The reference to the bubble is not to the quality or character of the business activities of the publically traded companies but to the price at which their stock was traded.

I tend to be a little more narrowly focused because I spent the better part of 30 years buying and selling companies with and for law clients. But price and valuation turn on what you can make with the business assets; as price and valuation of public companies turns on what the company can earn.

Historically, we have measured those values first as the ratio of the price to next years expected earnings; and often by dividend return; or price to sales; or price to gross margin; or cash flow or other elements.

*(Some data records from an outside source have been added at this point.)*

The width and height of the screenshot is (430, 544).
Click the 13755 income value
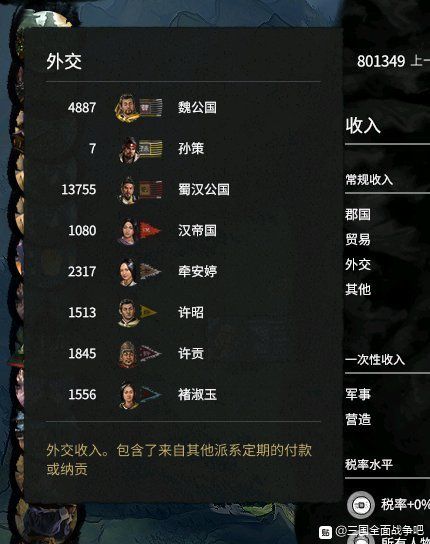coord(79,190)
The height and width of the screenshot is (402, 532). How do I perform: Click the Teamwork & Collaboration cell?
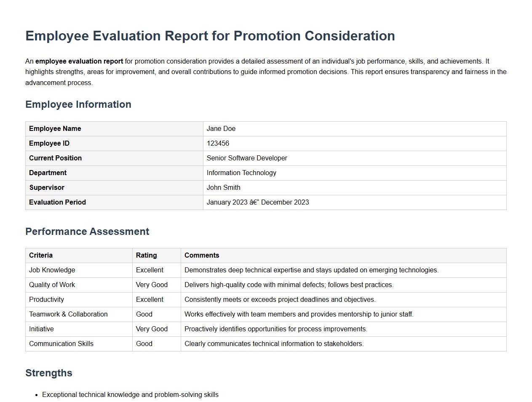[68, 314]
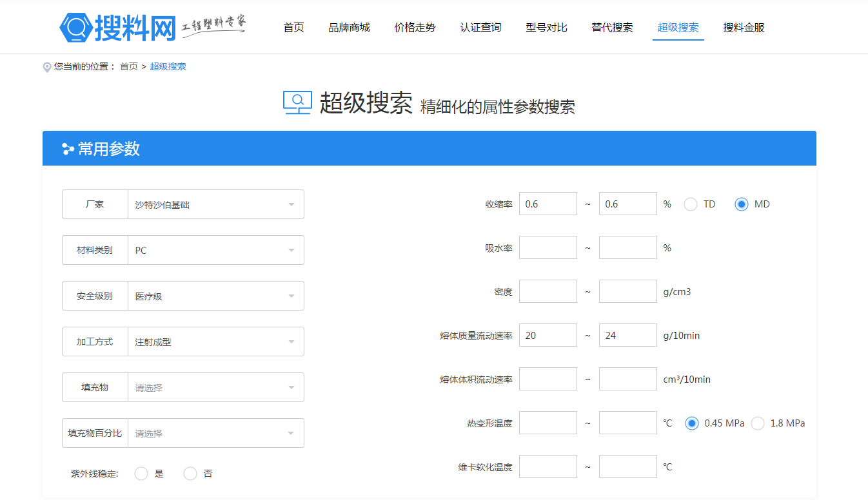The width and height of the screenshot is (868, 500).
Task: Choose 1.8 MPa for heat deflection temperature
Action: point(758,423)
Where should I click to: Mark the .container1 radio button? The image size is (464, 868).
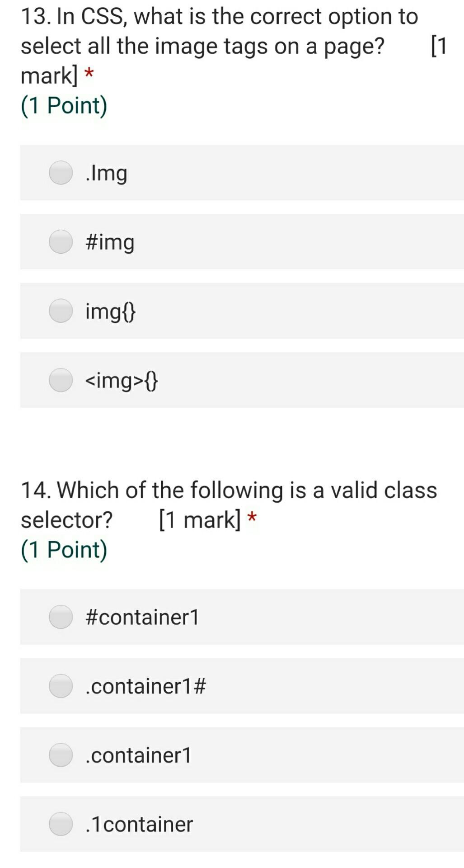[x=61, y=755]
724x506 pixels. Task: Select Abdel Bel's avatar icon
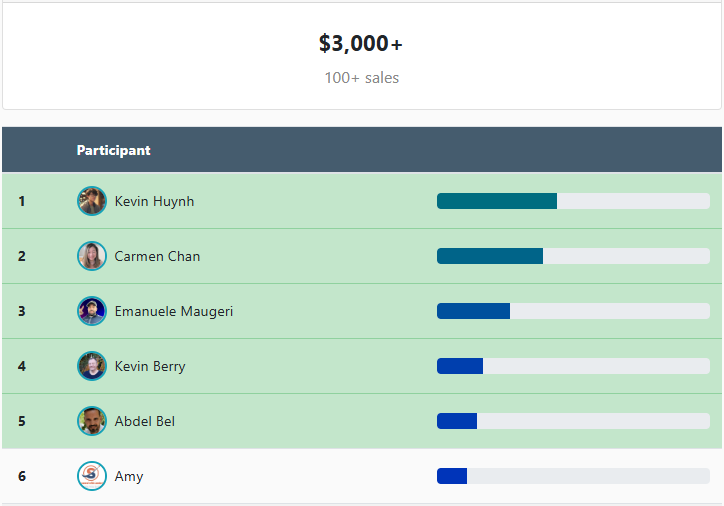(x=92, y=421)
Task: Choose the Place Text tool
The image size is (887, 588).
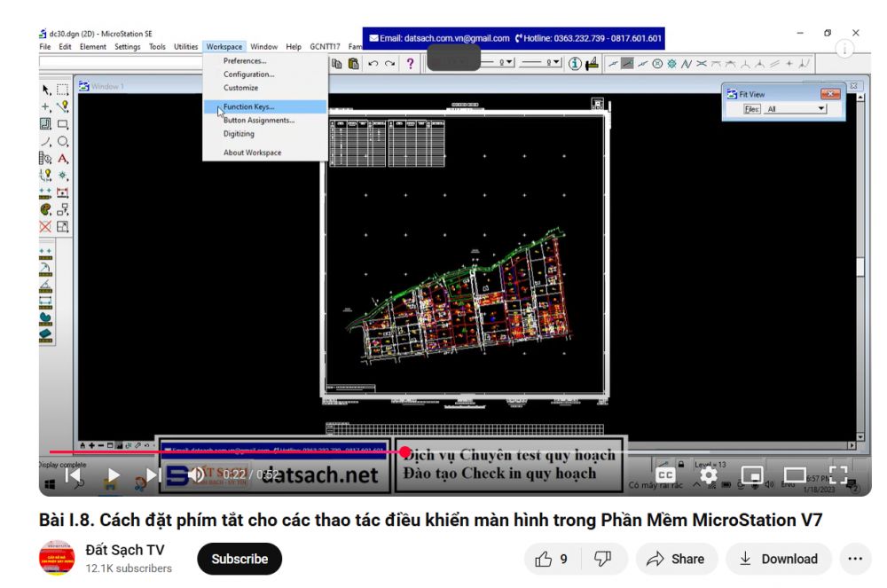Action: pos(63,159)
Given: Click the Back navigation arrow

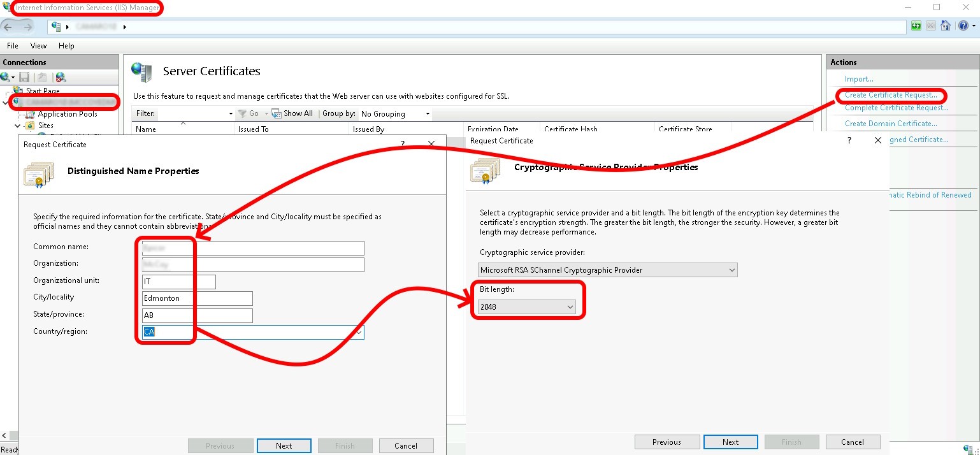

Prechter has a scatter chart he publishes showing the P/E for every year for the last two hundred years. All years prior to 1990 fit in a tiny one or two inch box on the bottom left hand corner of an 8 1/2 x 11 inch pages; the 1990's occupy the rest of the page all the way out to the very tip of the upper right hand corner.

There was a price bubble because valuations were so excessive by historical standards as to defy rational description. Valuations are still at those levels.

Last time we saw a similiar situation was the 1920's. Valuations were excessive for the same cause but not so extreme.

Cause was, in the 1920's, fed printed money (credits) and made them available to the brokers as margin debt funding, permitting stock buyers to use the money to bid up the stock prices. In the 1990's the liquidty got to stock buyers through margin debt, residential mortgage debt, and debt on a whole bunch of other assets. Same result. We had a bubble because the fed created too much liquidity which was used to buy up the paper financial asset of choice--common stock.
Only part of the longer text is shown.